He looked about him as he went, and glanced behind.  No one was in the limited field of vision.  The only sound he heard was mechanical music from radio sets left at full blast by inattentive listeners, in the Spanish manner.
But as he approached the kneeling figure he heard loud dry sobs.  A girl, the kind of girl that the editors of salacious American magazines use as models for suggestive pictures, was doubled up and crying into her hands.  In this light it was impossible to see her rich bronze skin and tousled fair hair, but Jack Trotter did not need to do so because he knew them too well already.
“Daphne,” he said.
The hysterics which had set her screaming ten minutes ago seemed about to return.  She blubbered incoherently and pointed.  Jack Trotter realized what she meant, the prone figure beside her was a corpse.

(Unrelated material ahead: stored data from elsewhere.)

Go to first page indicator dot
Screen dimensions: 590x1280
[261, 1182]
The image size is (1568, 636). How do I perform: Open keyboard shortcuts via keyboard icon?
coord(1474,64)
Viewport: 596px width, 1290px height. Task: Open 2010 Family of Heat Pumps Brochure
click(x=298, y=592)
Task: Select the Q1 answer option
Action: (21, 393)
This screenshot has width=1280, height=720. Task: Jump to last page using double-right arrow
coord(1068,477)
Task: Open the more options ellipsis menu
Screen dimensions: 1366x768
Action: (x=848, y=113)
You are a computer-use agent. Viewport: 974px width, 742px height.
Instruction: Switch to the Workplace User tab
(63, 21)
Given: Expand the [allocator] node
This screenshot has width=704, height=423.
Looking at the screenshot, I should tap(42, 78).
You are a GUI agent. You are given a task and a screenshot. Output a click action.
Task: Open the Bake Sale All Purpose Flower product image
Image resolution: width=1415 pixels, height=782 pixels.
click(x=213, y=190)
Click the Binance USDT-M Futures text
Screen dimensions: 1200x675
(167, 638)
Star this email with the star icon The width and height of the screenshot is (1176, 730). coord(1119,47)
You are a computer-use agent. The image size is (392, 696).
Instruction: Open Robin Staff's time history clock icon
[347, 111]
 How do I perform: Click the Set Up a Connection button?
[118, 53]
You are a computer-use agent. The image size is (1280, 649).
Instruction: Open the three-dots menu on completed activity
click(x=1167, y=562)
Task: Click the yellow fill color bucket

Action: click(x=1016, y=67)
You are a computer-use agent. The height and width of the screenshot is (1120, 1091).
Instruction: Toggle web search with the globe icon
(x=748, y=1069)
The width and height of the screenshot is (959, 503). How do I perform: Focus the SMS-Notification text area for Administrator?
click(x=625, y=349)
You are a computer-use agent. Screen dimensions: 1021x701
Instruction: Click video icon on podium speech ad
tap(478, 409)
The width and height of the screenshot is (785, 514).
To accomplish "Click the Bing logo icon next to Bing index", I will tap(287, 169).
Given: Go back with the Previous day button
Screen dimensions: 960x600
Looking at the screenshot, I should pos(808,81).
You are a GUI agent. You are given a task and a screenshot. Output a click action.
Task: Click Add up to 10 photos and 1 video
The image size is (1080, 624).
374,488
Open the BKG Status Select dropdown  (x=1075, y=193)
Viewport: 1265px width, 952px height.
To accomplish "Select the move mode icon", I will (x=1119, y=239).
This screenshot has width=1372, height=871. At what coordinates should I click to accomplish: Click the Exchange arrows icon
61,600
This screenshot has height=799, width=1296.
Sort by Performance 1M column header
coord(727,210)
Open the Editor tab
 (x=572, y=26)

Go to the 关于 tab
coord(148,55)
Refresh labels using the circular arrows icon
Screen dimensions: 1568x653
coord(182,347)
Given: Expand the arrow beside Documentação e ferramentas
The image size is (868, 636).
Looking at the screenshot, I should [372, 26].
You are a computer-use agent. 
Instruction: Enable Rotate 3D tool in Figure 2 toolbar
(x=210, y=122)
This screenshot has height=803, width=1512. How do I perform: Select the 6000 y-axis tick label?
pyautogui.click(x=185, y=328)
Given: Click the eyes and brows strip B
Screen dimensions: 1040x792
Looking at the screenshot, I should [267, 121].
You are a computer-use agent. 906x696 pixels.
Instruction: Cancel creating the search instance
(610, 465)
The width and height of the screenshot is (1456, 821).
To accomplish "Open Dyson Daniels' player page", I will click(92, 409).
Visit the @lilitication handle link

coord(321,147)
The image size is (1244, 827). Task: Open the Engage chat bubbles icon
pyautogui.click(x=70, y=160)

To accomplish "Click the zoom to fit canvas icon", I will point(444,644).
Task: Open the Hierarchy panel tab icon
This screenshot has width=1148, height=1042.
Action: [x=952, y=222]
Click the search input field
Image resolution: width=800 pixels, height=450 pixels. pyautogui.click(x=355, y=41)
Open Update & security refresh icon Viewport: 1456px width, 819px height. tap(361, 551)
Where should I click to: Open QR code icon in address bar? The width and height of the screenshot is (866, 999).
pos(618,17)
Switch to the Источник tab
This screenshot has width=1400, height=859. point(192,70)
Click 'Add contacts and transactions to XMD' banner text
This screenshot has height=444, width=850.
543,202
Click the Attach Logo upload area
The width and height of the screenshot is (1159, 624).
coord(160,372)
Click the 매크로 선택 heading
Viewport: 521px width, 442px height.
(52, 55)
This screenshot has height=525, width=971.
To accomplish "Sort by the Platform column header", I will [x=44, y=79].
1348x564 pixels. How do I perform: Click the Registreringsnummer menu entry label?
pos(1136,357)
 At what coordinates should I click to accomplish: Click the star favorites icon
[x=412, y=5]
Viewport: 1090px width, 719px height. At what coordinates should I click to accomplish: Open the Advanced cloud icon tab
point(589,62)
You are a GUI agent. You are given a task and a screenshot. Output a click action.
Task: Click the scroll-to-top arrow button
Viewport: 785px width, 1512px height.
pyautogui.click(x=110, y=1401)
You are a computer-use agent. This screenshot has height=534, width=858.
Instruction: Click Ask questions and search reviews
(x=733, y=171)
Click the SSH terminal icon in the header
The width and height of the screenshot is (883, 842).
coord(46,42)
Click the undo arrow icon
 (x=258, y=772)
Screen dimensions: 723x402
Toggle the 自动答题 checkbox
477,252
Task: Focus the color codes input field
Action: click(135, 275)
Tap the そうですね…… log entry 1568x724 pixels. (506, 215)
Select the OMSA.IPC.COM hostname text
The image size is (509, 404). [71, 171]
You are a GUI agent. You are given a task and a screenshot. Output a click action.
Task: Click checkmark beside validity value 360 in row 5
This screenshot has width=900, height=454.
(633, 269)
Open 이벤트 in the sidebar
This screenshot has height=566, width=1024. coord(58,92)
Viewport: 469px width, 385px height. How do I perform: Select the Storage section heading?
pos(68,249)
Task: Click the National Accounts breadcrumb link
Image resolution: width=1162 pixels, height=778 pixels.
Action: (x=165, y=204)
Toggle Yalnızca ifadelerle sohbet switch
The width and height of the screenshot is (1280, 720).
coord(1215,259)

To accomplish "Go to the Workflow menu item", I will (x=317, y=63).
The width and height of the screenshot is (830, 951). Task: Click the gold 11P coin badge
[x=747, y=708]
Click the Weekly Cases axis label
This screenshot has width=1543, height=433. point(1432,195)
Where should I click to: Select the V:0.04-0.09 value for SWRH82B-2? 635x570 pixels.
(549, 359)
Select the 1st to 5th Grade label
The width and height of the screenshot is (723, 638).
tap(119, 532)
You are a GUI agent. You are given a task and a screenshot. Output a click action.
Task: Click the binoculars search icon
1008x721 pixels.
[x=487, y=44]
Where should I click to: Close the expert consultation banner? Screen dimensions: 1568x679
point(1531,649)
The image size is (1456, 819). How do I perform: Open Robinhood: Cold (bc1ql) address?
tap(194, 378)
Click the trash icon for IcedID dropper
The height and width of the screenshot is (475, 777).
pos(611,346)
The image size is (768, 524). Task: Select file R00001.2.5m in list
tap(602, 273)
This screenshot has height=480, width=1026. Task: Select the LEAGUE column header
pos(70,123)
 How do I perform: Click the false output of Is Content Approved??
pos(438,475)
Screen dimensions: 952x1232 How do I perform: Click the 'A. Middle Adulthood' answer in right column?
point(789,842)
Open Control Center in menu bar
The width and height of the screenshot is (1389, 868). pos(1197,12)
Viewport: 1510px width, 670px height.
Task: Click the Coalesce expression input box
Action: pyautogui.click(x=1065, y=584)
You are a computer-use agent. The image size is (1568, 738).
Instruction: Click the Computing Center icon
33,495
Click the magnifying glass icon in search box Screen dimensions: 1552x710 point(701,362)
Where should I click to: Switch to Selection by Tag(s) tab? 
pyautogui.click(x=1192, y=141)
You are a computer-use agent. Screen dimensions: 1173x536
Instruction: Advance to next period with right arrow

In a business-like way he put his arms round her, hushed the sobbing and calmed her to the point where she could tell her story.  She spoke at once of ‘him’, without a name, for Jack knew that she could only mean Davy Devigne who was the host to both of them and whose body, lying face downwards, was beside them.
“He didn’t come up from the beach with the others.  I thought he’d driven off somewhere.  To Malaga perhaps.  But when he didn’t come to dinner . . .  Nor did you, Jack.  Where were you?”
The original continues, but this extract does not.